Arbuthnot contends that better communication, accountability, and consistent training would improve the effectiveness of referrals and create a fairer process for everybody.
“You will never be able to stop inappropriate referrals, just like you can’t stop inappropriate calls to police,” says Arbuthnot, who adds that people who are reported for no valid reason are not punished or publicly acknowledged. “I wouldn’t criticize anyone for making an honestly made referral,” he says. “I wouldn’t want anyone to have sleepless nights because they are worried about somebody, and that’s just not for extremism, but also any safeguarding issue. However, if you improve training and openness around the process, you encourage less and less inappropriate referrals.”
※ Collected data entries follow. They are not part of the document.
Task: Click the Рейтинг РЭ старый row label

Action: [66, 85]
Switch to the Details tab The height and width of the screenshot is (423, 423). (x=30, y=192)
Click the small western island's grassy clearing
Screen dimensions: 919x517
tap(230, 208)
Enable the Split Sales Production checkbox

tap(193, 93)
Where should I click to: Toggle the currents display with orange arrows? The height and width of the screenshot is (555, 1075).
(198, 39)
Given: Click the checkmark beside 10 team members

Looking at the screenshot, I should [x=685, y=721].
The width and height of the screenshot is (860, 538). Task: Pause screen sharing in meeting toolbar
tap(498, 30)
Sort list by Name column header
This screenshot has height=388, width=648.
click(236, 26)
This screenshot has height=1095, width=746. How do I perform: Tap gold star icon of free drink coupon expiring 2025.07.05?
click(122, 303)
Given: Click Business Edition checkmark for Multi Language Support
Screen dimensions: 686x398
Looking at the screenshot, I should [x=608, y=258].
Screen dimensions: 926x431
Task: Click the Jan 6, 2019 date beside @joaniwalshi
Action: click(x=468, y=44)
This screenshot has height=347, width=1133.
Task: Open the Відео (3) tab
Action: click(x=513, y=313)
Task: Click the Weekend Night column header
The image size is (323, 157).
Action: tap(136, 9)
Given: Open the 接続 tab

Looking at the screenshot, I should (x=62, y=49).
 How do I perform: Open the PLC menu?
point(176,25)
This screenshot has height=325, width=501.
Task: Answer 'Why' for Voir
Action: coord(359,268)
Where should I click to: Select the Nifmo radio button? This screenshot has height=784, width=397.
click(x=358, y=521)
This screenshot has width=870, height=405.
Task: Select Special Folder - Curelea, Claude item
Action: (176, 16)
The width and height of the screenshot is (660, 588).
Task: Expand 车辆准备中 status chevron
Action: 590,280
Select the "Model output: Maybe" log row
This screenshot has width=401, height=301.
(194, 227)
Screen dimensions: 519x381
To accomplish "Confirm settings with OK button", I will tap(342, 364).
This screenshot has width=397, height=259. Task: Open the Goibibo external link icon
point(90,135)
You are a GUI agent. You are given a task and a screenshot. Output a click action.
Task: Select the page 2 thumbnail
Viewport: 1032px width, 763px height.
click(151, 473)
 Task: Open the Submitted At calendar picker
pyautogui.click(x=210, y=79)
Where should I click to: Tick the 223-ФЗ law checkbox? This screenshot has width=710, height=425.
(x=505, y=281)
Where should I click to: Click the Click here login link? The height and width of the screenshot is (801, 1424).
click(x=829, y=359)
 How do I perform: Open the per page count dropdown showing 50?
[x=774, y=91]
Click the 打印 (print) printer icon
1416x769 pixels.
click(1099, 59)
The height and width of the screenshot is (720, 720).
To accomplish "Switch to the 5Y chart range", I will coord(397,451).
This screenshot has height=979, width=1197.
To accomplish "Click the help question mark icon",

Arbuthnot and others involved with Prevent recognize the challenge in proving the program is doing what it’s intended to do—stop people from becoming extremists, and keep the homeland safe.
Yet they say they are making an impact.
“As far as measuring Prevent, you cannot say our work has prevented a terrorist attack because it’s hard to prove a negative and you simply don’t know,” Arbuthnot says. “But there is more and more anecdotal evidence that we are helping a person’s circumstances, and I know that I have personally deterred young people from traveling to Syria.”
Baldet, the Prevent coordinator who remains with the program, vows to continue his work for the sake of the British people.
“The criticisms are frustrating, not debilitating, and they don’t stop us from doing what we do,” Baldet says, adding:
It’s a genuinely exhausting job, it messes with your head, and you take it home with you 24/7. But the other day, I looked to my little daughter, who is 10 months old, and I thought, ‘You are the reason I am doing this. I don’t want my world I’m living in to be your world.’